In early 1967, the couple and others, including George and Patti Harrison, attended a weekend retreat at Keith Richards’ country estate. Following a tip, a squad of 18 police officers raided the house with Jagger and Richards arrested for drug offenses based on the discovery of a few roaches and amphetamine pills (which likely belonged to Faithfull, but that Jagger claimed as his own to save her from arrest).
Two legends
grew out of the party’s aftermath: that the police hid in the bushes until the
Harrisons left, thereby not arresting a Beatle, and that the police interrupted
Jagger while he was eating a Mars Bar out of Faithfull’s vagina – a rumor the
police floated to the British tabloids out to sink those degenerate Stones. (It
was always the specificity of the candy brand that made this sound more like
the fulfillment of someone’s sexual fantasy than reality).
What is true
is that Faithfull had just taken a bath when the cops busted in and covered
herself with a nearby rug, hence the headline in the next day’s Evening
Standard, NAKED GIRL AT STONES PARTY.
Marianne and
Mick went from being photographed in airport terminals and entering clubs, to getting
their pictures taken in front of a courthouse.
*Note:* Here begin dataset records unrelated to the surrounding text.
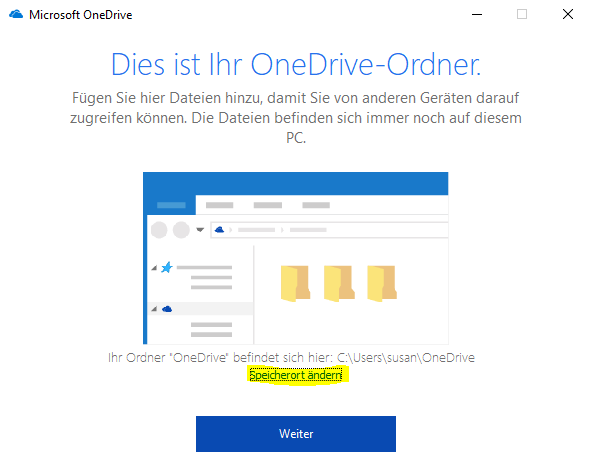Image resolution: width=591 pixels, height=460 pixels.
Task: Click the first round back button in illustration
Action: point(159,230)
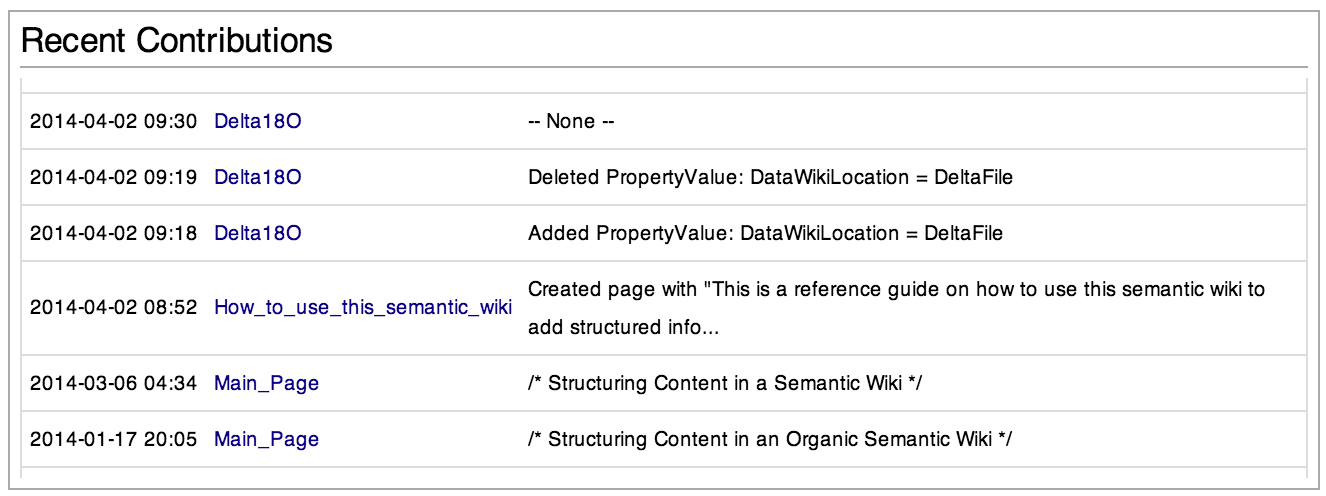Follow the Delta18O link from 09:18
This screenshot has height=496, width=1326.
coord(257,234)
They broke up shortly
afterwards.
Faithfull
sightings were rare through most of the seventies. She developed a serious drug
habit, and was at times homeless, living in the streets or squatting in
abandoned buildings.
In 1979, her
voice weather-beaten, lived in – you get the idea – Faithfull came out of
nowhere to record a new wave single Broken English, a critical and dance
floor favorite. She’d found her own voice, and a second career as international
chanteuse and actress, touring sporadically, but always intertwined with a long
litany of health issues, suicide attempts, marriages, divorces, miscarriages
and abortions.
She deserved
respect for what she accomplished. All of it can be considered a triumph.